SOURCE TEXT:

------------------------------------------------------------------------

G.I. Joe #21 and a New Generation
September 1, 2009

I received one of my most memorable and influential gifts on Christmas day 1983. I was 11. My older brother, Joel, got me a one year subscription to the Marvel comic G.I. Joe. It was such a trill to once a month open the mailbox and see that brown paper wrapper with my name above the address. The first issue to come – the first comic book I owned – happened to be number 21, one of comics most legendary single issues. It had an impact on me. A few years ago I was going through some old stuff and found a childhood sketch book. The first page had my rendition of this comic’s cover. Apparently it wasn’t just me. Many current comic creators cite G.I. Joe 21 as their inspiration for getting into the field.

Right on the cover was the intriguing declaration: "The Most Unusual G.I. Joe Story Ever!!" The issue was titled: "Silent Interlude" and what was unusual was the fact that there was not a single word of dialogue! Larry Hama (who wrote and penciled the issue) explained:

"I wanted to see if I could do a story that was a real, complete story – beginning, middle, end, conflict, characterization, action, solid resolution – without balloons or captions or sound effects."

As an 11 year old I loved the issue. It was an awesome story made all the better by the fact that I didn’t have to do any reading! I’ve since found out that many consider it the greatest Joe story ever told. One blogger describes the impact its way:

And then came Issue #21. Written and drawn by Larry Hama, "Silent Interlude" would become the most talked-about, the most widely praised, and at the time among the most controversial comic books ever published. It permanently elevated G.I. Joe away from its perception of being a "toy franchise" and into the realm of exceptionally mature narrative.

"Silent Interlude" also laid down the foundation for all the G.I. Joe continuity that was to follow for the next ten years and beyond. It established mysteries and connections that have come to be regarded as some of the finest storytelling that the medium has yet produced.

------------------------------------------------------------------------

ENTRIES SUPPLIED:
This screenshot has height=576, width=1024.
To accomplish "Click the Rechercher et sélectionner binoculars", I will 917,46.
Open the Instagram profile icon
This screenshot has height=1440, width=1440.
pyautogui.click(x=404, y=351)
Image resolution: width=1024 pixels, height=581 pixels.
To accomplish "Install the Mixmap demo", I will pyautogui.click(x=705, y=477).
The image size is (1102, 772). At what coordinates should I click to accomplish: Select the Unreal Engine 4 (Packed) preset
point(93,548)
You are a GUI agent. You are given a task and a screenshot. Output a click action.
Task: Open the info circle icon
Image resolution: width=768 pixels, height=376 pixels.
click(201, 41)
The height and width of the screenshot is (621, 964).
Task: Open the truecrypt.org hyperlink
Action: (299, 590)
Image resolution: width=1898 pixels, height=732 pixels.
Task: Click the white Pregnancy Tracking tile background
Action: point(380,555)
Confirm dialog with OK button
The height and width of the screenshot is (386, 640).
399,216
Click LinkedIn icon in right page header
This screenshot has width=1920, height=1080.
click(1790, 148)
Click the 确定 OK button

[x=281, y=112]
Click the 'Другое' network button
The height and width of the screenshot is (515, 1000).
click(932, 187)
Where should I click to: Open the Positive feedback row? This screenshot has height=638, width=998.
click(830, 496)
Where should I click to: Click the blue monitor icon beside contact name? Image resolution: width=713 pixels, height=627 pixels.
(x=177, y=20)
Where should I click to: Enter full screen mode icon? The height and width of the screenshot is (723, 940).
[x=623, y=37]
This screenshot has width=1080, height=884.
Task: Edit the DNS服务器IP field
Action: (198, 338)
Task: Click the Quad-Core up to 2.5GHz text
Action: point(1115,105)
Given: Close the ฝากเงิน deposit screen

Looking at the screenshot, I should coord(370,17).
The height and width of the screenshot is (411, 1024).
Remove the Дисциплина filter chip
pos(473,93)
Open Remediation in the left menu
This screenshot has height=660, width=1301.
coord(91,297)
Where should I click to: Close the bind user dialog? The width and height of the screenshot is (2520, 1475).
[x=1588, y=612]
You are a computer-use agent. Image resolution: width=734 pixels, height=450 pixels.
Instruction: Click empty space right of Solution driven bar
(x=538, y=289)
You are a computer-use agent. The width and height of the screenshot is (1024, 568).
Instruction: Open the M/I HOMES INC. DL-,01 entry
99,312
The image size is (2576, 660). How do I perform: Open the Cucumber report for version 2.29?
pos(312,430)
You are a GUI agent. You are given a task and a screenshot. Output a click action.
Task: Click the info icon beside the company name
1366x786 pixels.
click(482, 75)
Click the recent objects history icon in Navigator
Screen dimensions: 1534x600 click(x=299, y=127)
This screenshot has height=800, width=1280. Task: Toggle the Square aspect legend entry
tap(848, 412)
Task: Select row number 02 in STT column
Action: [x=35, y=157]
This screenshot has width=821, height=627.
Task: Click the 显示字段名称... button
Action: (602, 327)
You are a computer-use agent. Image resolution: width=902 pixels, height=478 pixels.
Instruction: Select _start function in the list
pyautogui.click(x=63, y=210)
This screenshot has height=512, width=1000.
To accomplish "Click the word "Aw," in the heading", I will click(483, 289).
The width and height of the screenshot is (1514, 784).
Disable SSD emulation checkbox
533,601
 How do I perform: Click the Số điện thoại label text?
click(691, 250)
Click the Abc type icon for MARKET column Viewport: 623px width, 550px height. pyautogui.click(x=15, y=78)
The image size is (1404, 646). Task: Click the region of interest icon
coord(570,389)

------------------------------------------------------------------------

COMPLETE THE FOLLOWING:
**a)** In the post about G.I. Joe #21, who wrote and penciled the issue titled "Silent Interlude"?
**b)** Continue the post about G.I. Joe #21 from its final sentence.

OUTPUTS FOR THE TASKS:
**a)** Larry Hama wrote and penciled it.

**b)**
Earlier this year a CGC-certified 9.8 copy of G.I. Joe #21 sold for $3,050 on eBay.
My copy isn’t in quite as good shape.


I stopped subscribing to G.I. Joe 40 issues and 3 years later. After digging into an old comic book box I see that my last issue was number 61. A pretty good run for my attention span. Just as a point of comparison: that initial subscription back in 1984 cost around $6 (or 50 cents an issue). A current 6 issue sub to IDW’s Joe title is $33 shipped (or $5.50 and issue). Now that’s inflation!

Amongst other things G.I. Joe 21 debuts the ninja in white: Storm Shadow. And not only are we introduced to him . . . we get the amazing reveal on the last page that he and Snake Eyes have the same tattoo on their forearms. Whoa.


How can you go wrong when a story stars this lot?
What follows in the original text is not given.